Snapshot

Market update – July 2020


Learning to live with the pandemic

Covid-19 is now on very different trajectories in different parts of the world. While a handful of countries have managed to eliminate it, some – especially in emerging markets - are still experiencing widespread transmission. Many others are now dealing with regional or local recurrences. In the US, California, Texas and Florida are all experiencing sharp increases in new cases, while the UK has put the city of Leicester back into lockdown. Though slightly off their post-Covid highs, global equities remain resilient.

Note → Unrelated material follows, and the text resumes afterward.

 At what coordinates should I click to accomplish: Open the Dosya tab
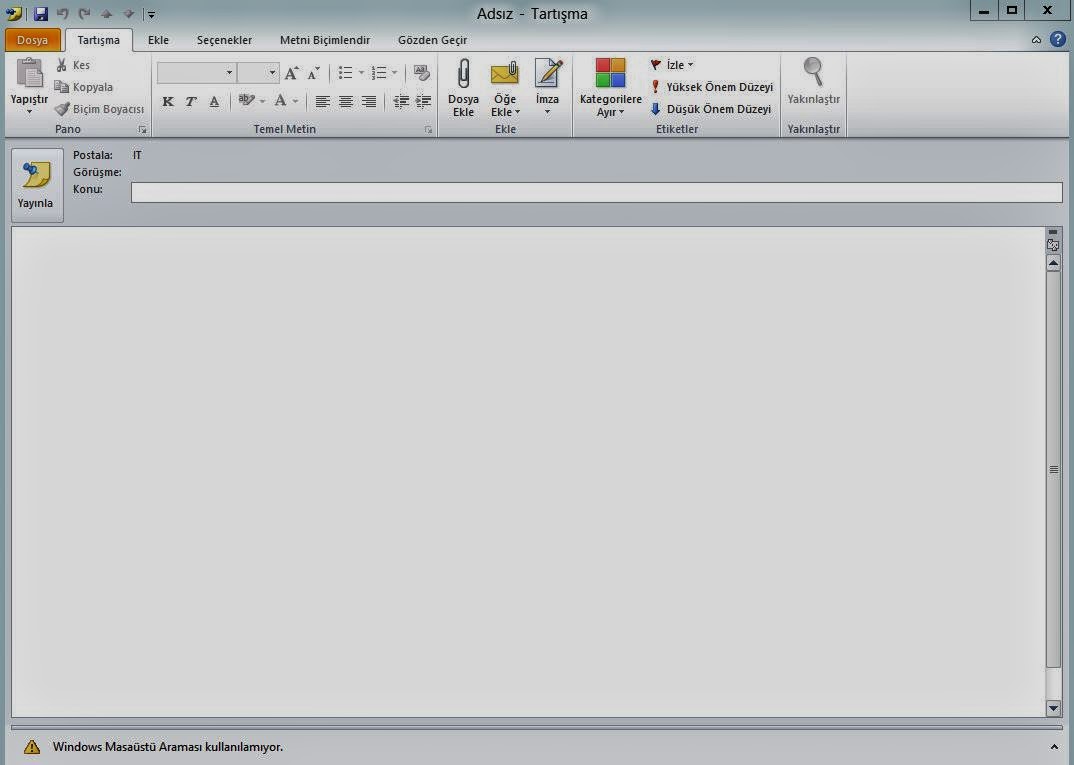tap(32, 40)

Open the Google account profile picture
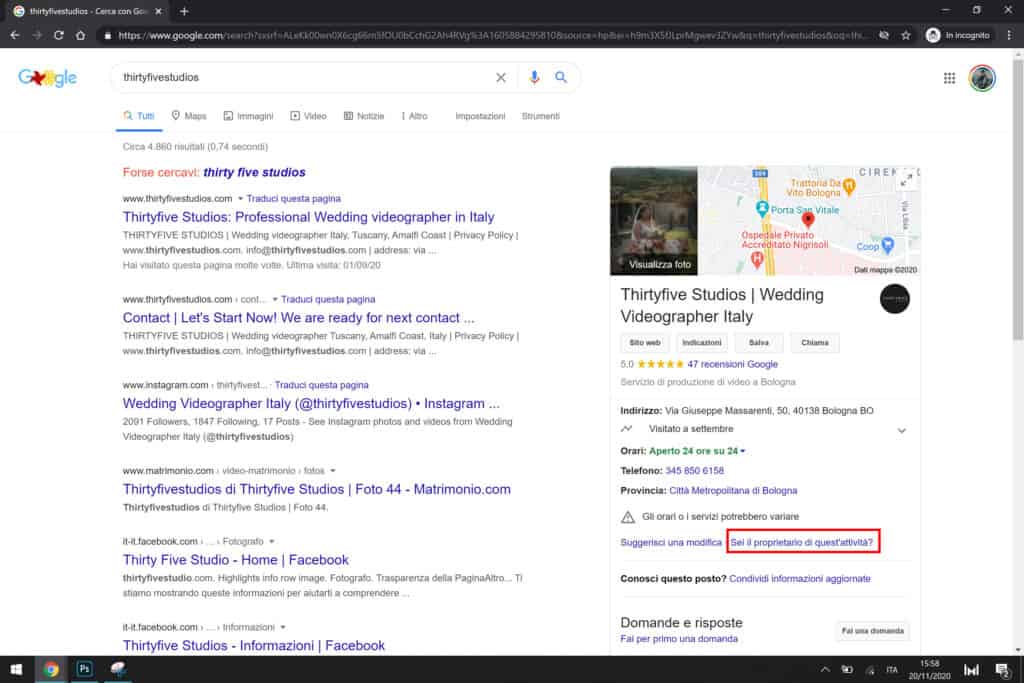coord(982,79)
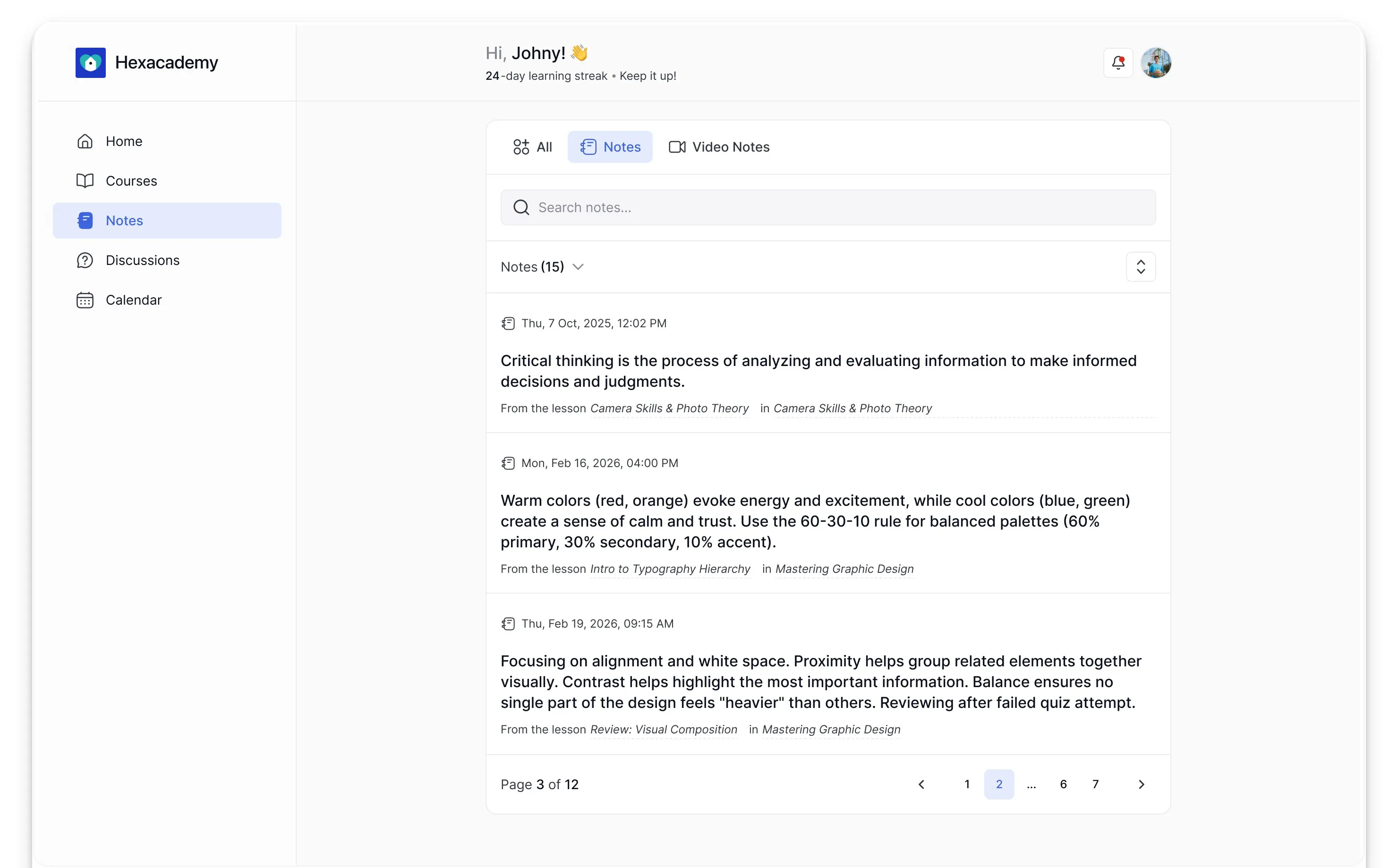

This suggests that investors continue to believe the virus will be contained in the coming months, allowing for a rebound in corporate profits next year.  

Political risk remains high

Conflict has returned to the streets of Hong Kong, with the police making their first arrests under a new national security law imposed by Beijing. The new legislation is also leading to diplomatic tensions, with the Trump administration announcing its intent to revoke Hong Kong’s preferential trading status. While the moves have largely been symbolic so far, renewed trade conflict between the US and China could be a significant headwind to the global economic recovery.

The upcoming US election may push Trump towards a tougher line on China, especially with Democrat candidate Joe Biden performing well in recent polls. One potential shock for markets would be a Democrat victory in both the presidential and senate races. This would allow Biden to deliver on his campaign pledge to reverse Trump’s tax cuts, which provided a significant boost to company profits.

UK set for sharp rise in unemployment

In many countries, governments are starting to roll back income support measures introduced in lockdown. In the UK, employers will soon have to contribute to the cost of furloughing staff. With over nine million workers currently benefiting from the scheme, this could mean the UK sees a sharp rise in unemployment in coming months. The increased risk of no-deal Brexit will not help. However, current government spending looks unsustainable. The UK budget deficit will be close to 17% of GDP in the current financial year, according to Schroders’ economists. Capital spending will now likely play a bigger role in the UK’s recovery plans, with Boris Johnson indicating the government would bring forward £5 billion of infrastructure projects. Chancellor Rishi Sunak is expected to announce further measures in a  summer budget on 8 July.

Portfolio positioning

Low interest rates and stimulus from governments and central banks should continue to support global equity markets. However, we are mindful of the risk of renewed volatility, given concerns about a second wave of Covid-19 and the uncertain pace of economic recovery. We are conscious that many charities have been impacted by a drop in income and have been looking for income-generating opportunities. In the past month, we have made an allocation to infrastructure stocks in many portfolios. These companies offer attractive yields, a high degree of earnings visibility and an element of inflation protection. We believe they are currently attractively valued on both an absolute and relative basis. Where appropriate, we also have an allocation to gold, which we believe continues to offer valuable defensive and diversifying properties.